O ponto de partida: para quem é essa política?
Antes de definir quais benefícios oferecer, é preciso entender quem são os colaboradores que você quer atrair e reter. Perfil etário, distribuição geográfica, faixa salarial, momento de vida predominante. Colaboradores jovens valorizam flexibilidade e educação; colaboradores com família valorizam saúde e estabilidade. Uma política desenhada com base nesse perfil tem muito mais impacto do que uma lista copiada de benchmarks genéricos.
A estrutura em três camadas
- →Camada de proteção: benefícios que garantem segurança básica, plano de saúde, odontológico, seguro de vida. Não são diferenciais, são pré-requisito. Foco em custo-eficiência e cobertura adequada.
- →Camada de conveniência: benefícios que facilitam a vida cotidiana, alimentação, transporte, home office. Aqui entra o flex, que permite personalização dentro de orçamento definido.
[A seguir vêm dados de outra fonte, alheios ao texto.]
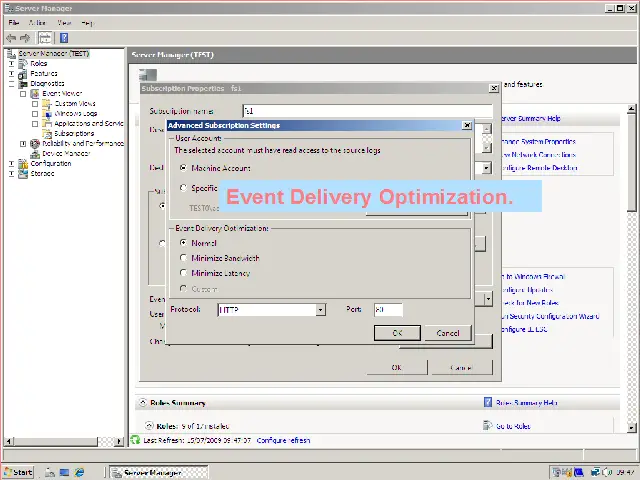Screen dimensions: 640x480
Task: Click the Show/Hide console tree toolbar icon
Action: [44, 38]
- →Camada de desenvolvimento: benefícios que investem no futuro do colaborador, educação, idiomas, plataformas de aprendizado. Essa camada é a que mais diferencia empregadores na disputa por talentos qualificados.
O orçamento que o CFO aprova
A principal razão pela qual propostas de benefícios travam no financeiro é a ausência de um modelo de ROI. O CFO não rejeita investimento em pessoas, rejeita investimento sem justificativa de retorno.
O modelo de ROI para benefícios parte de dois números: custo incremental do pacote proposto (diferença entre o que custa hoje e o que custará com as mudanças) e retorno esperado em redução de turnover (número de saídas evitadas × custo médio de substituição). Na maioria dos casos, a conta fecha positiva, o que falta é o cálculo explícito.
A régua de avaliação anual
Uma política de benefícios precisa de revisão anual com critérios definidos: utilização real de cada benefício, satisfação medida em pesquisa de clima, comparação com benchmark de mercado atualizado e impacto nos indicadores de retenção. Benefícios com baixa utilização e baixo impacto deveriam ser substituídos por alternativas mais valorizadas, mas isso raramente acontece sem um processo formal de revisão.